Over the next two years he never failed to greet me every Ramazan and Bakrid with his messages and I would always respond with a phone call. But every time he would convey his anxiety over his daughter’s heart problem which according to her doctors was not showing any signs of improving. One day he called up to say that she had been advised open heart surgery at the earliest over the prospect of which his entire family was very worried. That was when I thought of getting the child examined by a close friend of mine who was a cardio-thoracic surgeon attached to a very prestigious hospital at Bengaluru. I asked Santosh if he could bring the child down to Bengaluru to which he replied in the affirmative.

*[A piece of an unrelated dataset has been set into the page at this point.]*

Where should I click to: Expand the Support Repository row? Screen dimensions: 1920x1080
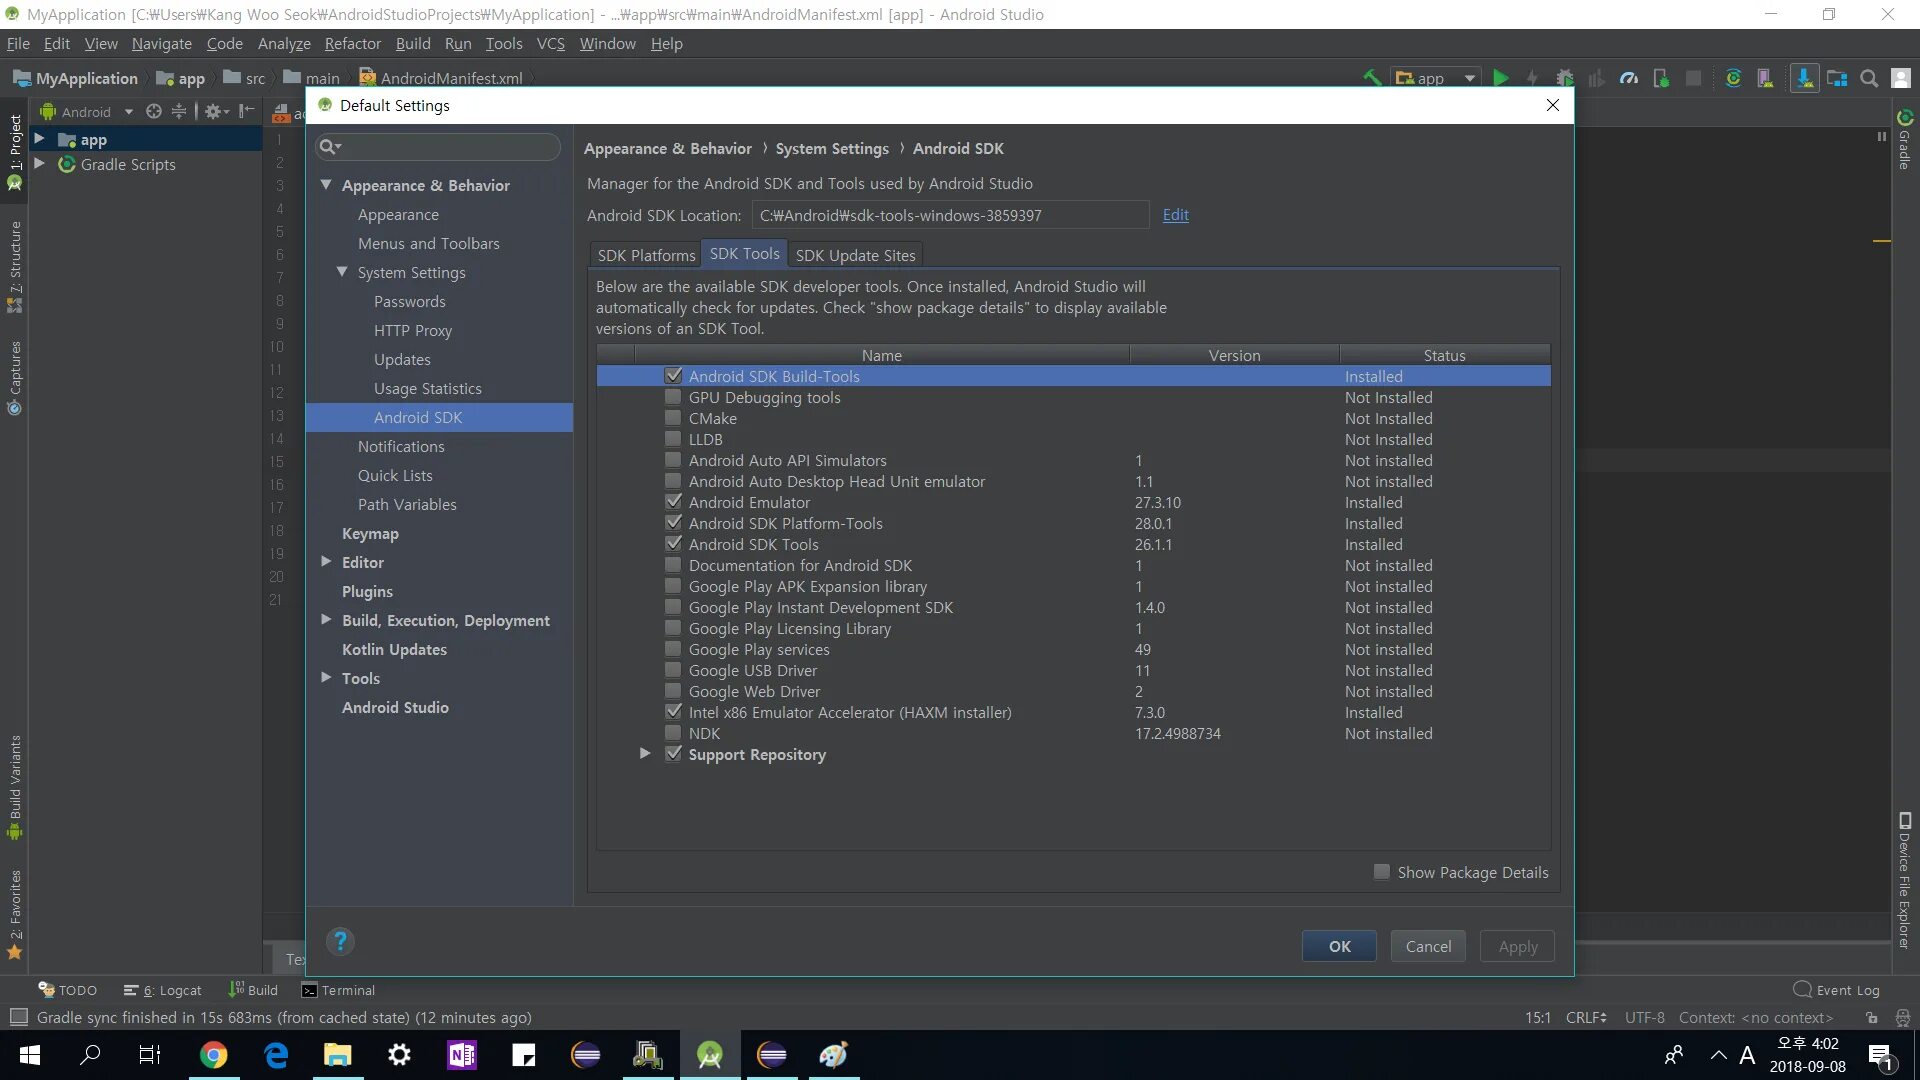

My friend said that since this was just a preliminary visit to evaluate the problem Santosh would not have to arrange any money immediately. So the very next week Santosh and his wife were on the train to Bengaluru with Sakshi, their little bundle of joy and anxiety too! Thankfully, things moved fast and in the right direction too and my friend called me up to say that he would arrange to get the heart defect rectified non-surgically with a minimally invasive technique which had just arrived in Bengaluru almost along with the child. And, he and his team had decided to do it completely free of cost as it was the first such procedure that was being done in their hospital! My joy knew no bounds and perhaps it was equalled only by the joy of Santosh and his wife!
The procedure was completed successfully the very next day and the child was out of the hospital and on the way to Mumbai on the fifth day, after I vehemently refused to let the trio come to Mysuru to meet and thank me! Over the next ten years Santosh was in regular touch with me twice a year on each Ramazan and Bakrid.
Last month I had to be in Mumbai with my family on a holiday and when I informed Santosh that we would be coming he said that he was now the proud owner of two cabs and he would therefore drive us around the city all through our stay there. I refused his offer very humbly saying that we had a friend’s vehicle there at our disposal and said that my family and I would be happy to just meet him. And, meet we did! It was a very emotional meeting with him hugging me tearfully and touching my feet in gratitude and reverence. He told us that he was working as the happy and very well paid chauffer of the head of a multinational company, driving a Mercedes GLS! It was indeed a long way up from driving a humble Qualis!
Now 14-year-old Sakshi is a happy and healthy schoolgirl and she has a 10-year-old brother too. My friend, the surgeon who stepped in, out of nowhere, like a God-send saviour into the play I have scripted, prefers to remain un-named and un-thanked although he is the real hero of this story! May the Almighty reward him and all others of his ilk! Amen!